== Apply what you read ==
A) Print the part of the baseball parity methodology that opens with the words containing "I built the scraper" and closes with "for my scraper.".
B) In the baseball parity methodology, which tool was used to build the scraper?
C) Go on with the baseball parity methodology from its last sentence.

== Given passage ==
##########

# The Baseball Parity Project: Methodology

In this project, I take a look at Major League Baseball's parity in the divisional era (1995-2021) by visualizing the standard deviation of team wins on each day of the regular season for each year. 

We see that the last few full seasons have shown an increased disparity in team wins across the league. At the 2021 All-Star Break, an annual break in the schedule representing the unofficial halfway point of the season, I show that the current season is trending towards another highly disparate distribution. 

This is of interest because the higher the deviation, the more likely that more of the games are being played non-competitively, especially towards the end of the season when some teams have been effectively eliminated from playoff contention.
 

### Getting Started

This project began with the idea to visualize the standings of each day of the schedule during Major League Baseball's divisional era (1995-2021). This meant I had to build a scraper to pull from a daily standings page on Baseball-Reference.com (https://www.baseball-reference.com/boxes/), where the site hosts the current standings for any day of the year.

Then I would be able to analyze that dataframe to find the daily standard deviation in wins, from which I could build my first visualization.

### Building the Scraper

I built the scraper using Beautiful Soup in a file found in the repo called 'Baseball Parity Calendar-Creating a DataFrame with Wins.ipynb'.

In the file, I start by parsing the standings from a specific day in July 2019, which can be found at https://www.baseball-reference.com/boxes/?month=7&day=1&year=2019. Noting the format of the url, I knew that if I could generate a list of dates of the year, I could eventually build a for loop to run through all the dates once I had written the code for my scraper.

I began by calling all the divisional standings tables on the page and drilling down until I could isolate the specific statistics I wanted to analyze. For each division, I created a dataframe with the columns of team, wins, winning percentage (wp), and games back from first place (gb).

Once I had this code, I built a list of all of the dates that I was interested in including, and added them each to lists by year. From this list, I built the urls for each day and then wrote a for loop for running my scraper through each of the dates on each list.

##########

== Listed records ==
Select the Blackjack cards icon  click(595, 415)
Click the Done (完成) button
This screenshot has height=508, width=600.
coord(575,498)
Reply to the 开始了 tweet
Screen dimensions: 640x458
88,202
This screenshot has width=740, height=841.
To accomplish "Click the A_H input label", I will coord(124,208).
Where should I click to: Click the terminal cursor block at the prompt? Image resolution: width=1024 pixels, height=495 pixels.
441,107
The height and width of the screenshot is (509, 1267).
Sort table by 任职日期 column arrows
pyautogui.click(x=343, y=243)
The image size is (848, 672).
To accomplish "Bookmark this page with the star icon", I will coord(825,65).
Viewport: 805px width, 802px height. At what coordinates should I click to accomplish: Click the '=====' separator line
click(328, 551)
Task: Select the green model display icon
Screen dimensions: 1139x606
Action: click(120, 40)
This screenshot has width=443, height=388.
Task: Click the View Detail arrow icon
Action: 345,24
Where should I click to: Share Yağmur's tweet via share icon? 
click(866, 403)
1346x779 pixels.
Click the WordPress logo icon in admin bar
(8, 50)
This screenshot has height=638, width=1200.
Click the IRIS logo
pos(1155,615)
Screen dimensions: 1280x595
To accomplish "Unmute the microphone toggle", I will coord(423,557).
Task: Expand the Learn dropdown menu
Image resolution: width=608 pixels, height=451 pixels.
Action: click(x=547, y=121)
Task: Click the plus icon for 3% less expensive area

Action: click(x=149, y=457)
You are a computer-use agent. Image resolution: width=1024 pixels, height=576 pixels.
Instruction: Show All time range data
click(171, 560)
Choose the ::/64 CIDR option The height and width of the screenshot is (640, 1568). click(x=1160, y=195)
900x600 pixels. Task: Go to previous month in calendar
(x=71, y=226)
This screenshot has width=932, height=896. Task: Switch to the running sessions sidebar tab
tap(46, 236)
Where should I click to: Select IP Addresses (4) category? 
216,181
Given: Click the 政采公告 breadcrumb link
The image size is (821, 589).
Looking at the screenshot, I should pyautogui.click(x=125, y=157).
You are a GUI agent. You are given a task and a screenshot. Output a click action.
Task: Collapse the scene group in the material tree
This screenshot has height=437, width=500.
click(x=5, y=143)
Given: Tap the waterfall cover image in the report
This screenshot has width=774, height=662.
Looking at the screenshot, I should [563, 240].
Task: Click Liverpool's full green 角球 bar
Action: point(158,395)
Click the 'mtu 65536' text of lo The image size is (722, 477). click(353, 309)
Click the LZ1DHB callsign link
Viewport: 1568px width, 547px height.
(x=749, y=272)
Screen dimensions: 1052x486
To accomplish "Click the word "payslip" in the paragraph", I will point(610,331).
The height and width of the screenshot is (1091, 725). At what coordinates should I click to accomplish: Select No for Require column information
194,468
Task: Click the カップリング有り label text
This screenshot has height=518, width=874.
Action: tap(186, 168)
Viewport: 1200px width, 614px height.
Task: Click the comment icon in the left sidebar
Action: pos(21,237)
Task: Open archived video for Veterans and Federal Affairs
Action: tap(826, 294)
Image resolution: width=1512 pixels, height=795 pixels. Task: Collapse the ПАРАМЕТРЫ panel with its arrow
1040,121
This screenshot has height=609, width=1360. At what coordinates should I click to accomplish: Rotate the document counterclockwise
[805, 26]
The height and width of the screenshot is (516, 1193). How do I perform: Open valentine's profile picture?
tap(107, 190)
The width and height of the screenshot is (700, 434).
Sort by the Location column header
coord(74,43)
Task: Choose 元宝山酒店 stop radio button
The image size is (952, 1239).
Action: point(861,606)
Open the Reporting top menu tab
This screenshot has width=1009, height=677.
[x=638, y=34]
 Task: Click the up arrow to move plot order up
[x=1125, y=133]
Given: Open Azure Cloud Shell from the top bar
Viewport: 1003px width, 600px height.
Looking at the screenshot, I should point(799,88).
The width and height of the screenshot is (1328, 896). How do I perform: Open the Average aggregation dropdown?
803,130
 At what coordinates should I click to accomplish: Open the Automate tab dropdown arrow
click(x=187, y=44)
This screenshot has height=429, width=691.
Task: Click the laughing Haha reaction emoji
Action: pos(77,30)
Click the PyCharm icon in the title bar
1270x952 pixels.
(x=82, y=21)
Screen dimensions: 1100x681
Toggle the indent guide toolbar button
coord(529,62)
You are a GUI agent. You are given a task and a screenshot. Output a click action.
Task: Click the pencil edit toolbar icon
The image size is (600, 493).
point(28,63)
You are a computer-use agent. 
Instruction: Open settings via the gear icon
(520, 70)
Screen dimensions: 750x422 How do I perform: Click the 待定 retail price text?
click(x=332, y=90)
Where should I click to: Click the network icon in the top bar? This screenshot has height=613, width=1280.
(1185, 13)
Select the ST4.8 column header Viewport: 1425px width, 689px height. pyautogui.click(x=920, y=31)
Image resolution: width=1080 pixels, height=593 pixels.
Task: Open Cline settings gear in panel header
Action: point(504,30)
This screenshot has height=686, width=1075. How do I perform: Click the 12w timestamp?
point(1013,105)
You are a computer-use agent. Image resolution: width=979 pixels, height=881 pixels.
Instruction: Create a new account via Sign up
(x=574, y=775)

##########

== Results by task ==
A)
I built the scraper using Beautiful Soup in a file found in the repo called 'Baseball Parity Calendar-Creating a DataFrame with Wins.ipynb'.

In the file, I start by parsing the standings from a specific day in July 2019, which can be found at https://www.baseball-reference.com/boxes/?month=7&day=1&year=2019. Noting the format of the url, I knew that if I could generate a list of dates of the year, I could eventually build a for loop to run through all the dates once I had written the code for my scraper.

B) Beautiful Soup.

C)
### Year by Year

Now I had a list of dates and a scraper, and I wanted to run the scraper through all of the years to find dataframes for each day of my desired visualization. This took forever, and I wanted a little bit more control over potential debugging, so I decided to run the scraper through each year manually to: 
1. Generate dataframes for all days,
2. Analyze each dataframe for the standard deviation in win totals across the league, and
3. Add those daily standard deviations to their own dataframe, leaving us with a df of daily standard deviation values where the rows are dates of the calendar and the columns are years.

### Creating a Second DataFrame

Once I had this dataframe, I did sone exploration on what a visualization might look like, deciding that I wanted a sort of horizontal calendar heatmap with each year displayed vertically, and I could see that the last few full seasons had shown a trend in increasing disparity.

But because of the nature of my visualization, the pace of the deviation in the shortened 60-game 2020 season (due to coronavirus) and the in-progess 2021 season didn't come through as well visually. So I decided I would create a second dataframe to show how the values in the last two partial seasons would compare to all seasons if adjusted for a full, 162-game season.

For this dataframe, I would need the end-of-season standard deviations and total games scheduled for each season. I knew that all seasons in this time had been scheduled as 162 games except for 1995 (because of a player strike), 2020, and this season (being in progress), so I was able to create this dataframe easily using data from my previous dataframe and these season game totals.

### Melting

For the first visual, I was hoping to use Flourish's heatmap template, but I quickly realized I would need to change the format of my data, because although I wanted to display years vertically and days horizontally, the template required two columns of data for the id variables, so I had to use pd.melt to reshape my first dataframe.

### Visualization

From here, I was able to visualize my first dataframe as a heatmap in Flourish and my second dataframe as a column chart in DataWrapper, which showed that, when adjusted for a 162-game season, both 2020 and the first half of 2021 showed a continuation of the highly disparate distribution.